:: Data provided

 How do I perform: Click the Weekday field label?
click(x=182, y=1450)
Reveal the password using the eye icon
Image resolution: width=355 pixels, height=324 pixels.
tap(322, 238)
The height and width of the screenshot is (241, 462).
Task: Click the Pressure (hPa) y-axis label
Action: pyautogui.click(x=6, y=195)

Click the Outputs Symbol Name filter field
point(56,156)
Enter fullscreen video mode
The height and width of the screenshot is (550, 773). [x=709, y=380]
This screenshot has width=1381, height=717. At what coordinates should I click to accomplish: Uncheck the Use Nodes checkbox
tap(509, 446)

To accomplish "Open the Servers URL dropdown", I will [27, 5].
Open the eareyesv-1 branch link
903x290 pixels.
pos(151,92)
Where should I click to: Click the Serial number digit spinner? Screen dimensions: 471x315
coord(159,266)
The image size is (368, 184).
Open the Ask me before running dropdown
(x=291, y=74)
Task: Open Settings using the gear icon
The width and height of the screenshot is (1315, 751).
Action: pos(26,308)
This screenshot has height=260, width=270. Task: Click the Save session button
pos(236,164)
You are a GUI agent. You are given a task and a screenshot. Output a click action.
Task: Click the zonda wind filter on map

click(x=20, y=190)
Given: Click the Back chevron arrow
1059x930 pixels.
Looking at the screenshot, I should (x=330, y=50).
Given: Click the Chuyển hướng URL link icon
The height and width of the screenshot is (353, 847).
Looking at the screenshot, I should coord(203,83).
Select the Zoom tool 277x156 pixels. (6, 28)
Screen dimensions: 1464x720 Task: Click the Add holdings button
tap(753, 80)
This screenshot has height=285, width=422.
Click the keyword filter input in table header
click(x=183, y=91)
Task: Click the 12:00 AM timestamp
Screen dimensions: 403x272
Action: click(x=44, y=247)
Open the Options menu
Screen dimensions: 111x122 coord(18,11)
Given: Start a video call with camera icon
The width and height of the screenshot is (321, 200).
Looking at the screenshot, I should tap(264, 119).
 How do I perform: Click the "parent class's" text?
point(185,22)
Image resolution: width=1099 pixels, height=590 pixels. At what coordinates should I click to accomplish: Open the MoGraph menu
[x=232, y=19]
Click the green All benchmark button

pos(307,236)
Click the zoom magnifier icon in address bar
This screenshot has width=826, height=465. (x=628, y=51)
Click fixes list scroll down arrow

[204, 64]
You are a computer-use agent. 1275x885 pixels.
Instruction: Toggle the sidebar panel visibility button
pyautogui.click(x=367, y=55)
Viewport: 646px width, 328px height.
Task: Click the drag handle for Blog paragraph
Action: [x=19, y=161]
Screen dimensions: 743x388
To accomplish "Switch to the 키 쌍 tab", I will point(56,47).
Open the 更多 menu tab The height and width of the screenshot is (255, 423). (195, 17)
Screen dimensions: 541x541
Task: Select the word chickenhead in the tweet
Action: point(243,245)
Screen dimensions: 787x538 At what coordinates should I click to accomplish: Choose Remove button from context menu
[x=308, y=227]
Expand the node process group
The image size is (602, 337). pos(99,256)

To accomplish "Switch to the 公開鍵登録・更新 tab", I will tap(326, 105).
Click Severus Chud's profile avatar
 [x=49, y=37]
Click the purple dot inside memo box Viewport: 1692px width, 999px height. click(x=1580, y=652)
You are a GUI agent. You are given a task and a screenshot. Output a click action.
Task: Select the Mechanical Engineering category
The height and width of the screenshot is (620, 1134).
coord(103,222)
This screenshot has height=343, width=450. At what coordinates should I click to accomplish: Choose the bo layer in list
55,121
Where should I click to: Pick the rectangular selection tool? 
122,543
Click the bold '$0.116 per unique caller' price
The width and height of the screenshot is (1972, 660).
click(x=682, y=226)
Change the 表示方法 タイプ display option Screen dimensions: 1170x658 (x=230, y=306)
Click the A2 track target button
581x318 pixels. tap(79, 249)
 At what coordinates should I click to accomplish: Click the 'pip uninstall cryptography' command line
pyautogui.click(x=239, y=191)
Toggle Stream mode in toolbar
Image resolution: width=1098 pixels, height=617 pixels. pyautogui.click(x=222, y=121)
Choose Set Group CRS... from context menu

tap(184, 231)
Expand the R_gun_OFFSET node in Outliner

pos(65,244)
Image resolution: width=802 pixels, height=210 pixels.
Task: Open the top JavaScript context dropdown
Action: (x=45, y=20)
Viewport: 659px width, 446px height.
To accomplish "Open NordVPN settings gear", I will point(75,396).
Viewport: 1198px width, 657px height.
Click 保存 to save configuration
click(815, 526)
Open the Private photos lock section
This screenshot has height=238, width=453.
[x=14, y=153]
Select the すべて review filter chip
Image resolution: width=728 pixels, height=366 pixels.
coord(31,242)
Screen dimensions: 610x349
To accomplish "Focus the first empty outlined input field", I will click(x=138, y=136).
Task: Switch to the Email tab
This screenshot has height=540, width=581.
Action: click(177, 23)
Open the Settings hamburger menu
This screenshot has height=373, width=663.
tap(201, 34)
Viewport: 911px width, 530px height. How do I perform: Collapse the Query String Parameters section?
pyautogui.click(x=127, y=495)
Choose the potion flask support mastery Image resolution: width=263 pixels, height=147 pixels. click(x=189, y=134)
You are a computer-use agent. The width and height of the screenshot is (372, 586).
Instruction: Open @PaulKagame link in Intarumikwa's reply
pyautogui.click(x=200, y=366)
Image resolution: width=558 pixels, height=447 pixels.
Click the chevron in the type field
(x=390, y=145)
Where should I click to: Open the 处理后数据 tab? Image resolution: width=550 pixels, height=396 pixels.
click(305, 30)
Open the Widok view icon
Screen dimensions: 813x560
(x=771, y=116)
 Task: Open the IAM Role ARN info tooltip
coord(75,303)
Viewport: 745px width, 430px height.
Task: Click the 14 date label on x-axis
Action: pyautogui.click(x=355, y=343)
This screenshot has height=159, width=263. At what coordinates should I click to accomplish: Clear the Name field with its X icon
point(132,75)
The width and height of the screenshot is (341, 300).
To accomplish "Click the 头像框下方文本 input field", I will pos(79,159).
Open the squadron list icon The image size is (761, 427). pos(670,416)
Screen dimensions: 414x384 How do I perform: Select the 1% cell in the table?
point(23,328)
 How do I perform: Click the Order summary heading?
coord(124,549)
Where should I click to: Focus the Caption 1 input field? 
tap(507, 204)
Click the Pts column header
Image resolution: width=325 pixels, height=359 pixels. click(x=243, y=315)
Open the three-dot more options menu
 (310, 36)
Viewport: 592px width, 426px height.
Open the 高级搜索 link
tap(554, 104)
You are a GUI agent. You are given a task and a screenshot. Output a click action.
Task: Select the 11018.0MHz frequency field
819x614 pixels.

::::

* _Work task_
Word for word, give back the data shown above.

* _Problem solution_
 How do I perform: Click the Weekday field label?
click(x=182, y=1450)
Reveal the password using the eye icon
Image resolution: width=355 pixels, height=324 pixels.
tap(322, 238)
The height and width of the screenshot is (241, 462).
Task: Click the Pressure (hPa) y-axis label
Action: pyautogui.click(x=6, y=195)

Click the Outputs Symbol Name filter field
point(56,156)
Enter fullscreen video mode
The height and width of the screenshot is (550, 773). [x=709, y=380]
This screenshot has width=1381, height=717. At what coordinates should I click to accomplish: Uncheck the Use Nodes checkbox
tap(509, 446)

To accomplish "Open the Servers URL dropdown", I will [27, 5].
Open the eareyesv-1 branch link
903x290 pixels.
pos(151,92)
Where should I click to: Click the Serial number digit spinner? Screen dimensions: 471x315
coord(159,266)
The image size is (368, 184).
Open the Ask me before running dropdown
(x=291, y=74)
Task: Open Settings using the gear icon
The width and height of the screenshot is (1315, 751).
Action: pos(26,308)
This screenshot has height=260, width=270. Task: Click the Save session button
pos(236,164)
You are a GUI agent. You are given a task and a screenshot. Output a click action.
Task: Click the zonda wind filter on map

click(x=20, y=190)
Given: Click the Back chevron arrow
1059x930 pixels.
Looking at the screenshot, I should (x=330, y=50).
Given: Click the Chuyển hướng URL link icon
The height and width of the screenshot is (353, 847).
Looking at the screenshot, I should coord(203,83).
Select the Zoom tool 277x156 pixels. (6, 28)
Screen dimensions: 1464x720 Task: Click the Add holdings button
tap(753, 80)
This screenshot has height=285, width=422.
Click the keyword filter input in table header
click(x=183, y=91)
Task: Click the 12:00 AM timestamp
Screen dimensions: 403x272
Action: click(x=44, y=247)
Open the Options menu
Screen dimensions: 111x122 coord(18,11)
Given: Start a video call with camera icon
The width and height of the screenshot is (321, 200).
Looking at the screenshot, I should tap(264, 119).
 How do I perform: Click the "parent class's" text?
point(185,22)
Image resolution: width=1099 pixels, height=590 pixels. At what coordinates should I click to accomplish: Open the MoGraph menu
[x=232, y=19]
Click the green All benchmark button

pos(307,236)
Click the zoom magnifier icon in address bar
This screenshot has width=826, height=465. (x=628, y=51)
Click fixes list scroll down arrow

[204, 64]
You are a computer-use agent. 1275x885 pixels.
Instruction: Toggle the sidebar panel visibility button
pyautogui.click(x=367, y=55)
Viewport: 646px width, 328px height.
Task: Click the drag handle for Blog paragraph
Action: [x=19, y=161]
Screen dimensions: 743x388
To accomplish "Switch to the 키 쌍 tab", I will point(56,47).
Open the 更多 menu tab The height and width of the screenshot is (255, 423). (195, 17)
Screen dimensions: 541x541
Task: Select the word chickenhead in the tweet
Action: point(243,245)
Screen dimensions: 787x538 At what coordinates should I click to accomplish: Choose Remove button from context menu
[x=308, y=227]
Expand the node process group
The image size is (602, 337). pos(99,256)

To accomplish "Switch to the 公開鍵登録・更新 tab", I will tap(326, 105).
Click Severus Chud's profile avatar
 [x=49, y=37]
Click the purple dot inside memo box Viewport: 1692px width, 999px height. click(x=1580, y=652)
You are a GUI agent. You are given a task and a screenshot. Output a click action.
Task: Select the Mechanical Engineering category
The height and width of the screenshot is (620, 1134).
coord(103,222)
This screenshot has height=343, width=450. At what coordinates should I click to accomplish: Choose the bo layer in list
55,121
Where should I click to: Pick the rectangular selection tool? 
122,543
Click the bold '$0.116 per unique caller' price
The width and height of the screenshot is (1972, 660).
click(x=682, y=226)
Change the 表示方法 タイプ display option Screen dimensions: 1170x658 (x=230, y=306)
Click the A2 track target button
581x318 pixels. tap(79, 249)
 At what coordinates should I click to accomplish: Click the 'pip uninstall cryptography' command line
pyautogui.click(x=239, y=191)
Toggle Stream mode in toolbar
Image resolution: width=1098 pixels, height=617 pixels. pyautogui.click(x=222, y=121)
Choose Set Group CRS... from context menu

tap(184, 231)
Expand the R_gun_OFFSET node in Outliner

pos(65,244)
Image resolution: width=802 pixels, height=210 pixels.
Task: Open the top JavaScript context dropdown
Action: (x=45, y=20)
Viewport: 659px width, 446px height.
To accomplish "Open NordVPN settings gear", I will point(75,396).
Viewport: 1198px width, 657px height.
Click 保存 to save configuration
click(815, 526)
Open the Private photos lock section
This screenshot has height=238, width=453.
[x=14, y=153]
Select the すべて review filter chip
Image resolution: width=728 pixels, height=366 pixels.
coord(31,242)
Screen dimensions: 610x349
To accomplish "Focus the first empty outlined input field", I will click(x=138, y=136).
Task: Switch to the Email tab
This screenshot has height=540, width=581.
Action: click(177, 23)
Open the Settings hamburger menu
This screenshot has height=373, width=663.
tap(201, 34)
Viewport: 911px width, 530px height. How do I perform: Collapse the Query String Parameters section?
pyautogui.click(x=127, y=495)
Choose the potion flask support mastery Image resolution: width=263 pixels, height=147 pixels. click(x=189, y=134)
You are a computer-use agent. The width and height of the screenshot is (372, 586).
Instruction: Open @PaulKagame link in Intarumikwa's reply
pyautogui.click(x=200, y=366)
Image resolution: width=558 pixels, height=447 pixels.
Click the chevron in the type field
(x=390, y=145)
Where should I click to: Open the 处理后数据 tab? Image resolution: width=550 pixels, height=396 pixels.
click(305, 30)
Open the Widok view icon
Screen dimensions: 813x560
(x=771, y=116)
 Task: Open the IAM Role ARN info tooltip
coord(75,303)
Viewport: 745px width, 430px height.
Task: Click the 14 date label on x-axis
Action: pyautogui.click(x=355, y=343)
This screenshot has height=159, width=263. At what coordinates should I click to accomplish: Clear the Name field with its X icon
point(132,75)
The width and height of the screenshot is (341, 300).
To accomplish "Click the 头像框下方文本 input field", I will pos(79,159).
Open the squadron list icon The image size is (761, 427). pos(670,416)
Screen dimensions: 414x384 How do I perform: Select the 1% cell in the table?
point(23,328)
 How do I perform: Click the Order summary heading?
coord(124,549)
Where should I click to: Focus the Caption 1 input field? 
tap(507, 204)
Click the Pts column header
Image resolution: width=325 pixels, height=359 pixels. click(x=243, y=315)
Open the three-dot more options menu
 (310, 36)
Viewport: 592px width, 426px height.
Open the 高级搜索 link
tap(554, 104)
You are a GUI agent. You are given a task and a screenshot. Output a click action.
Task: Select the 11018.0MHz frequency field
819x614 pixels.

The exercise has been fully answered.